> _Texte fourni_:
● ● ●
Je prépare sérieusement mon départ en république d'Irlande qui aura lieu le 15 avril pour une durée de quelques mois. Intéressons nous à l'histoire de l'île. L'Irlande a vécu des périodes très difficiles, telles que les très grandes répressions envers les catholiques (un véritable apartheid) sous les lois pénales, ou encore la Grande Famine qui a entraîné l'émigration de plusieurs millions d'irlandais.(milieu du 19ième siècle). Petits récapitulatifs des grandes périodes de l'Histoire irlandaise.
L'arrivée des Celtes: au VI ème siècle av.JC, des population celtes venues d'Europe occidentale envahissent l'île. Parmi elles, les Gaël s'imposent et imposent leur langue.
La christianisation: Saint Patrick est, à partir de 432, le véritable évangélisateur de l'Irlande. Le pays est à cette époque divisé en 4 provinces: Leinster, Munster, Connaught et Ulster.
L'âge d'or: L'évangélisation s'accompagne d'un essor de la littérature et de l'épanouissement des arts, principalement au 7ième et 8ième siècles. Le Book of Kells, manuscrit enluminé de l'an 800, est un beau représentant de cette période.
Les raids vikings: ils débutent à partir de 795. Les vikings conduisirent de véritables expéditions guerrières, pillèrent les monastères et commencèrent à s'installer à partir de la moitié du 9ième siècle. Dublin, Cork, Waterford sont fondées. Il faut attendre la bataille de Clontard, en 1014, pour mettre définitivement fin à la présence Viking en Irlande.
● ● ●
> _Consignes_:
1) Selon le texte sur l'histoire de l'Irlande, quel événement a provoqué l'émigration de plusieurs millions d'Irlandais ? Répondez en une à trois phrases.
2) Prolongez le texte sur l'histoire de l'Irlande au-delà de sa dernière phrase, en conservant sa présentation par grandes périodes.
● ● ●
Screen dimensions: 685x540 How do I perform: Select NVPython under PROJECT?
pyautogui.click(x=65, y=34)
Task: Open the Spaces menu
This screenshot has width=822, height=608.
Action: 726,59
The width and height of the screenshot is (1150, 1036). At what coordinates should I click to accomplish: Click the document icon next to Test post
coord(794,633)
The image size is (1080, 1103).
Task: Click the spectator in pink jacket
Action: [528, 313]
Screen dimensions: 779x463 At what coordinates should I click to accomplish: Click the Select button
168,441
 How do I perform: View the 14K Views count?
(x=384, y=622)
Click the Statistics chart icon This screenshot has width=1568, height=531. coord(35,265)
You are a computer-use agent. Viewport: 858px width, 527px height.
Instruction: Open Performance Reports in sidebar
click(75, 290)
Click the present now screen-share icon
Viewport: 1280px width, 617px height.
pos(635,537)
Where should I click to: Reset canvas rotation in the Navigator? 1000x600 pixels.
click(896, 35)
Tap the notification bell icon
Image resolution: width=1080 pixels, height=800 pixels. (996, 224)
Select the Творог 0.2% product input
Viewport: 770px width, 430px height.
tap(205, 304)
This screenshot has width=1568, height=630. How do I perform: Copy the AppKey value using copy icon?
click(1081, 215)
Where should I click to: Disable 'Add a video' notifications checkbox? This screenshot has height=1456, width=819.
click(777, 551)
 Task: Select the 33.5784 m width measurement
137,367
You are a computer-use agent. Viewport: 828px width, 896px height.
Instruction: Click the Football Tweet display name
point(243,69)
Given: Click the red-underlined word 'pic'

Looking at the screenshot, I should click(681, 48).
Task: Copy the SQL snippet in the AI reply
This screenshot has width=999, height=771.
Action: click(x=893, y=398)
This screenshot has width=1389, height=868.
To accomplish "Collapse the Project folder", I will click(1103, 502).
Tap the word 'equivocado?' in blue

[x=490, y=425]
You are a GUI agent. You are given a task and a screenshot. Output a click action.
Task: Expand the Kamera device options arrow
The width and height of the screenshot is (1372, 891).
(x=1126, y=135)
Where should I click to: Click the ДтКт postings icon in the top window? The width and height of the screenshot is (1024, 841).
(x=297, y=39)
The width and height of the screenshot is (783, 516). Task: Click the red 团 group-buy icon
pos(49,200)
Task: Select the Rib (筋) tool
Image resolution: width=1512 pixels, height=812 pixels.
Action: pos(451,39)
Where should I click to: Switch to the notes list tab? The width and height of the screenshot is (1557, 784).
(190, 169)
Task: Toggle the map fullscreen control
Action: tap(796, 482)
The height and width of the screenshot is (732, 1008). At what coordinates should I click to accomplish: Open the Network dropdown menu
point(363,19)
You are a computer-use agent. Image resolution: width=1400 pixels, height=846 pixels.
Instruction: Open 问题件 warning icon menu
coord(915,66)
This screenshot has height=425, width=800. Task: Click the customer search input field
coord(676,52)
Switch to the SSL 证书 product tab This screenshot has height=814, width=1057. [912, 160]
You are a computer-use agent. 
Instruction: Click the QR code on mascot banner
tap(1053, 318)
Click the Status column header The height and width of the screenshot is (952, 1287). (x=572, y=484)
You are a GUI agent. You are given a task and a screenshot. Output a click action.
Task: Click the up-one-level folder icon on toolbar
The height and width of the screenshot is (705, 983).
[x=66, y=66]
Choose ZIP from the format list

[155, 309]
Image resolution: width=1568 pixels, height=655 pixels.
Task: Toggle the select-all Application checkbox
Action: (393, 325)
● ● ●
> _Réponses aux consignes_:
1) C'est la Grande Famine, survenue au milieu du XIXe siècle, qui a entraîné l'émigration de plusieurs millions d'Irlandais.

2)
L'arrivée des colons anglais: suite à la bataille de Hastings en 1066, les Normands s'installent en Bretagne. Les anglo-normands arrivent à partir de 1170, suite à l'appel du roi du Leinster, Dermot MacMurrought, pour reconquérir son royaume. Ils s'installent alors sur l'île, par la force, construisent des châteaux forts (les nombreux châteaux anglo-normands de l'île), mais finissent, après trois siècles, par plier face au Gaëls. Le Pale, qui marquait la limite de leur territoire, ne devint bientôt qu'une mince bande côtière de Dublin à Dundalk. Mais le pas était franchis: l'Angleterre était sur place.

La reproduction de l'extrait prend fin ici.